Toronto ON, August 29, 2014
– The Ontario Court of Justice has reaffirmed the decision of a lower court that Andre Nicholas Campbell, 40, of Mississauga must go to jail for acting as a motor vehicle dealer without benefit of registration (curbsiding), contrary to the Motor Vehicle Dealers Act, 1990.
Campbell was originally sentenced to 32 days (to be served intermittently on weekends) in January 2013. He subsequently appealed his conviction and sentence to the Ontario Court of Justice. In upholding the conviction and sentence, Justice S.R. Shamai stated that Campbell had shown a lengthy pattern of misrepresentation and she agreed with Justice of the Peace Delano Europa’s reasons for ordering incarceration. She further stated that she considered the 32-day jail sentence originally ordered by the Provincial Offences Court to be lenient, and the justification for serving it intermittently was not founded. Justice Shamai therefore ordered Campbell into custody immediately with no provision for serving his sentence on weekends.
“This sentence sends an important message to curbsiders” stated OMVIC Director of Investigations, Carey Smith. “The retail automotive industry is regulated in Ontario; these regulations exist to create a fair and informed marketplace and to ensure that persons acting as dealers meet the requirements set out by law.”
The charges against Campbell date back to 2006 when OMVIC Investigators found he routinely sold vehicles as a matter of business while posing as a private individual selling a personal vehicle. Evidence presented at sentencing showed Campbell had been convicted twice previously for curbsiding: in 2001 and 2004. The fines imposed for those convictions were not paid. The courts agreed with the prosecution’s submission that incarceration was warranted in light of Campbell’s failure to pay past fines and the aggravating factor that many of the vehicles Campbell sold were previously accident damaged or written-off. This was not disclosed to the vehicle buyers, one of whom was a driver’s education instructor who told Campbell the vehicle would be used by his students.
Curbsiders are illegal, unlicensed vehicle dealers who commonly pose as private sellers, though some may operate out of automotive related businesses such as gas stations, repair shops or rental companies. Just as curbsiders commonly misrepresent themselves, they often misrepresent the vehicles they sell; many are accident-damaged, rebuilt write-offs, odometer-tampered; even stolen.
In spite of OMVIC’s significant enforcement efforts, curbsiding continues to be a problem in Ontario. While curbsiders historically targeted buyers of inexpensive economy vehicles, consumers are warned that there has been a recent shift towards the sale of newer mid-to-high priced vehicles.
To learn more about curbsiders and how to spot them, and for a list of curbsider convictions, visit omvic.on.ca.

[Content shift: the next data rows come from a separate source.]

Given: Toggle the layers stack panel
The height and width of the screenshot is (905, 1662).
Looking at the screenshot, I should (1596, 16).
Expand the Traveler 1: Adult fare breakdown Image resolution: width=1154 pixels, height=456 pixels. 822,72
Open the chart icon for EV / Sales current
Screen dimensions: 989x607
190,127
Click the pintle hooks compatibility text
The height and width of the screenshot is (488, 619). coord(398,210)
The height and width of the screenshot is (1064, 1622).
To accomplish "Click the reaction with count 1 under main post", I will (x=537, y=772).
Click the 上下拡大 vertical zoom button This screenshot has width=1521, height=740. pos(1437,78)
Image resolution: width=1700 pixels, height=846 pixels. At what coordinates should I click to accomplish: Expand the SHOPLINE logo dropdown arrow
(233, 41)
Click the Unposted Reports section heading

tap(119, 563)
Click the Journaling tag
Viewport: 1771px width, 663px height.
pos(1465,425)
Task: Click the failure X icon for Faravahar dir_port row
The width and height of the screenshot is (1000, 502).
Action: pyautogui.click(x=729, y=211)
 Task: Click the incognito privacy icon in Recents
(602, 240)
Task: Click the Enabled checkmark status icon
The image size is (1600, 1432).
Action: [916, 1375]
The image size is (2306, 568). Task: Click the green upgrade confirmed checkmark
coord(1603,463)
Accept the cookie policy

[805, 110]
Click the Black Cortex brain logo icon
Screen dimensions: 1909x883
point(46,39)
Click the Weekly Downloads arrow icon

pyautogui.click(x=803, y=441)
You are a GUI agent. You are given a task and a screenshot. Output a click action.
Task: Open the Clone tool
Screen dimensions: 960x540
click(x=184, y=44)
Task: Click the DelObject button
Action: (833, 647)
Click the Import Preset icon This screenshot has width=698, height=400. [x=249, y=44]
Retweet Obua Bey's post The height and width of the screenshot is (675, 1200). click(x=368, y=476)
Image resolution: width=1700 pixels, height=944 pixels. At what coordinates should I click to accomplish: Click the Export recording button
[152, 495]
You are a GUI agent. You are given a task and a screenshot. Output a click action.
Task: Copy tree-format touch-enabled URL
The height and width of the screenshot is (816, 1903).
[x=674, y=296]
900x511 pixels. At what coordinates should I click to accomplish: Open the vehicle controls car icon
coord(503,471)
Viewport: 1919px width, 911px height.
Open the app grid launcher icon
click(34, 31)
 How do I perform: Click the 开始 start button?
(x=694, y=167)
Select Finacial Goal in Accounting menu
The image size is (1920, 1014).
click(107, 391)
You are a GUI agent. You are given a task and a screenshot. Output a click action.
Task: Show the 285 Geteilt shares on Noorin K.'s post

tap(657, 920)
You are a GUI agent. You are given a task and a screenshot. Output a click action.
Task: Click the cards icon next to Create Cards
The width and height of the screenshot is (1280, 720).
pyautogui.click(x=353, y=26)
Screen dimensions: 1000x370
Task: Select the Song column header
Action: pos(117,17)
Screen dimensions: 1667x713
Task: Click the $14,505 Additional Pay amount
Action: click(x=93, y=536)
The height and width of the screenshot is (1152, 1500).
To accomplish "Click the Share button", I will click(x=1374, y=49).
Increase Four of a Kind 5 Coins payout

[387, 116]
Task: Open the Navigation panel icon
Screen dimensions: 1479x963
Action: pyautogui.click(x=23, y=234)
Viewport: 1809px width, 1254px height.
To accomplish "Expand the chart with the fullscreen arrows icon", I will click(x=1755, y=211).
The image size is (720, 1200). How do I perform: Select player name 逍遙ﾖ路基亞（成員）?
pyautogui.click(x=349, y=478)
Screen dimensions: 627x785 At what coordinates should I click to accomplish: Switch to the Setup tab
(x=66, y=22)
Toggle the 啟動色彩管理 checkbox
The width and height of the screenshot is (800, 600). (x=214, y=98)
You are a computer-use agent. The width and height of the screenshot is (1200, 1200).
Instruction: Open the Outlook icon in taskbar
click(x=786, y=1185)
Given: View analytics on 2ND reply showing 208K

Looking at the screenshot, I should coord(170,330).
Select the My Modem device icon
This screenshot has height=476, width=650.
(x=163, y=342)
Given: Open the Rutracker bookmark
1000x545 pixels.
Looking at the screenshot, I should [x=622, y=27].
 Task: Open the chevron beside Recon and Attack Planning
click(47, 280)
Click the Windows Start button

OMVIC (Ontario Motor Vehicle Industry Council) administers and enforces the Motor Vehicle Dealers Act (MVDA) on behalf of the
Ministry of Government and Consumer Services. OMVIC maintains a fair and informed vehicle sales marketplace by regulating dealers and salespersons, regularly inspecting Ontario's 8,000 dealerships and 25,000 salespeople, maintaining a complaint line for consumers and conducting investigations and prosecutions of industry misconduct and illegal sales (curbsiding). OMVIC is also responsible for administering the Motor Vehicle Dealers Compensation Fund on behalf of its
Board of Trustees.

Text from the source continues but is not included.